Current market environment offers excellent opportunity for selling your business

The current market environment is supportive when considering your options.

With key metrics such as interest rates and funding availability all very positive, does the current period represent an excellent window of opportunity to transact?

For many business owners, the question of when the best time is to sell your business comes up often. “My answer is while the business environment (company performance, outlook, buyer’s appetite and availability of funding) is critical, other factors will come into consideration when business owners are considering their options,” said Corporate Finance Partner, Mazars, John Bowe.

“When discussing business sales with founders, we will often reverse the question and ask owners what they are looking for in a sale process and what are their motivations for considering a sale at this time.”

“Some of the answers to this question are “I have had an approach, and they seem a good fit”, or “I have a personal reason (Retirement, no succession plan, health reasons, need the business to take the next step which requires investment)” or “I want to de-risk my personal balance sheet as all my eggs are tied up in one basket”. All the above need to be taken into consideration, while also assessing the current environment, when deciding if now is the right time to run a sale process.”

In terms of the environment, right now, there has never been as much funding available in the Irish market for transactions said Bowe. Banks are lending, alternative debt options are available, and both domestic and international private equity are active in the market.

Interest rates are extremely low, so corporates with excess cash are earning zero (or worse) on deposits, so it’s either hand the cash back to shareholders or use it for growth through acquisition. This creates a competitive environment for transactions which is good for sellers.

Brexit, with all its negative uncertainty for Irish exports and wider concerns of a longer UK slowdown (which will impact Ireland), has one clear positive, Ireland will be the only English-speaking country in the EU. Ireland has been and will remain a hub for foreign direct investment due to uncertainty around the UK’s access to the European market.

“Another trend we have seen in the last 24 months is UK private equity being more active in the Irish market,” said Bowe. “I feel some of this is Brexit related as UK funds need to invest funds raised (use it or lose it) and with uncertainty in their own domestic UK market Ireland is in focus. International Private Equity completing Irish investments in the last 12 months include ECI investment in KB associates, HG Capital investment in Brightpay and SIG investment in Phorest and Poppulo. Domestic PE funds have also been active, MML investment in RelateCare and Eastland Engineering, Carlyle Cardinal Ireland investment in City Bin Company, BGF in Winterbrook.”

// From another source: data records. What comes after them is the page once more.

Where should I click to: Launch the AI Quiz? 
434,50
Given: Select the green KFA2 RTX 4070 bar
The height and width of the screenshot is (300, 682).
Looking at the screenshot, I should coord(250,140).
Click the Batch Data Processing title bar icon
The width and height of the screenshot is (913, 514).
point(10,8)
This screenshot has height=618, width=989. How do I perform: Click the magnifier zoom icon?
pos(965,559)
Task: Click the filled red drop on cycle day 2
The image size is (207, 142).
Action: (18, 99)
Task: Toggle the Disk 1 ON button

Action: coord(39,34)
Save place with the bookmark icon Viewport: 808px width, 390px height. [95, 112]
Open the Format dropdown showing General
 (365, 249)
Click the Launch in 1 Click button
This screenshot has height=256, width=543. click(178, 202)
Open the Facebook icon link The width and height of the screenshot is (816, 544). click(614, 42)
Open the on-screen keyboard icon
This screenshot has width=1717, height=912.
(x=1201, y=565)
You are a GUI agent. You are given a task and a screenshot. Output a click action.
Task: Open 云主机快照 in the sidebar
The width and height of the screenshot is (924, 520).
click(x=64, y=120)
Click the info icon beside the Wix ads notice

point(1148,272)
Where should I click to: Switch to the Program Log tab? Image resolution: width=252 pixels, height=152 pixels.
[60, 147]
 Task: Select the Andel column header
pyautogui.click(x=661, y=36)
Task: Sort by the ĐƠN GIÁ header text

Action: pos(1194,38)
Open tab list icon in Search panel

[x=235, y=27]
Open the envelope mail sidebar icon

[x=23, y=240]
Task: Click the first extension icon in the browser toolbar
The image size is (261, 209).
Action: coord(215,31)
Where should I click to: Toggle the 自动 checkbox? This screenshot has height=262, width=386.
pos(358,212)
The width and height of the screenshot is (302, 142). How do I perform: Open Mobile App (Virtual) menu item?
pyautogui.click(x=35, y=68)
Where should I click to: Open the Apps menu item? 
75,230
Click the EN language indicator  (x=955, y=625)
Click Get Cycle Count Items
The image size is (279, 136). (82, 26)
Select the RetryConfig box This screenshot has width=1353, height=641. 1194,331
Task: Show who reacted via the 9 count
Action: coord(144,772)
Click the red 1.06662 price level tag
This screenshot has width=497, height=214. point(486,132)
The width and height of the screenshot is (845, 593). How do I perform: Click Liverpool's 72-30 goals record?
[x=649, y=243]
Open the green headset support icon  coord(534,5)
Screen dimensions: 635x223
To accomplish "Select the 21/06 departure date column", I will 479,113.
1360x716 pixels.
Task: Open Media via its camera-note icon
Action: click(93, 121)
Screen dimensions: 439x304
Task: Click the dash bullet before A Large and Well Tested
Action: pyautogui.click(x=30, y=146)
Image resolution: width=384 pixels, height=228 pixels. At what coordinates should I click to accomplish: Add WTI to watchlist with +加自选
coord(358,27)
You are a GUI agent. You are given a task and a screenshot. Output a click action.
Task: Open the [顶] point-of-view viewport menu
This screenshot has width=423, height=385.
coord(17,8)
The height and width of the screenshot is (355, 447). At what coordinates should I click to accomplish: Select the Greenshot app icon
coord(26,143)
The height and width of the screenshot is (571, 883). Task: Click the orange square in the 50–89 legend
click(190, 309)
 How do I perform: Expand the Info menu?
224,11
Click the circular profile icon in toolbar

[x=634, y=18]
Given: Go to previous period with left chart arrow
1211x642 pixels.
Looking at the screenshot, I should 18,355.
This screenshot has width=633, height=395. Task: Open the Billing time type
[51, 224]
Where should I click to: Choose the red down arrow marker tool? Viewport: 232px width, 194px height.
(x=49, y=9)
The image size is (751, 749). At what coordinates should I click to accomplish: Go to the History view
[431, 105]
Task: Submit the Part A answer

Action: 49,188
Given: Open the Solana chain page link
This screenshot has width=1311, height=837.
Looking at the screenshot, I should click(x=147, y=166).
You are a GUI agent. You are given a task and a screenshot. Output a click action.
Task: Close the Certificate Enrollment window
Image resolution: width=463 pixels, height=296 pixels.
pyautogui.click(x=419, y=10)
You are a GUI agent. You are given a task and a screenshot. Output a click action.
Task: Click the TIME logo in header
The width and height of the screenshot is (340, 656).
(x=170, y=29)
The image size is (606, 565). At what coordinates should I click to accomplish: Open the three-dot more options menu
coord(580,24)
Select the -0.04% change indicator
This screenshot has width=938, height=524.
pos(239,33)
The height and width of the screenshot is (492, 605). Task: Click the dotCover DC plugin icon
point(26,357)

While all these businesses serve a different need for their end customers, a common characteristic is the recurring revenues they generate. Sustainable recurring revenue businesses are attracting higher multiples in today's market. “How long this will last is unknown, and the failed IPO of WeWork and subsequent takeover by SoftBank highlights expected valuations do correct themselves dramatically once business fundamentals don’t stack up,” said Bowe

“One other thing to keep in mind is it takes time to sell a business,” he said. “A typical process takes 6 to 9 months, but for planning purposes, you should plan on a year. If the economy slows down while your business is on the market, it’s going to affect your sale price.”

Investors and buyers don’t just look at historical figures said Bowe. “They will look at how the business is doing now and the future growth potential. If your revenues and profitability start to slow, a buyer may pull out of a deal or offer a lower price. During an economic slowdown, market multiples will go down, and the number of investors/buyers active in the market will also decrease.”  

“Overall, I feel the current period is not a wrong time if you want to run a competitive process, given the level of debt funding options, the number of private equity players and the health of corporate trade balance sheets,” said Bowe. “The current environment is supportive and offers an excellent opportunity to sell but as a business owner understanding your motivations for sale are essential. I’m a big believer of “you can only sell your business once” and running a competitive process will ultimately get you the best price.”

This article first appeared in the Sunday Business Post  24th November 2019.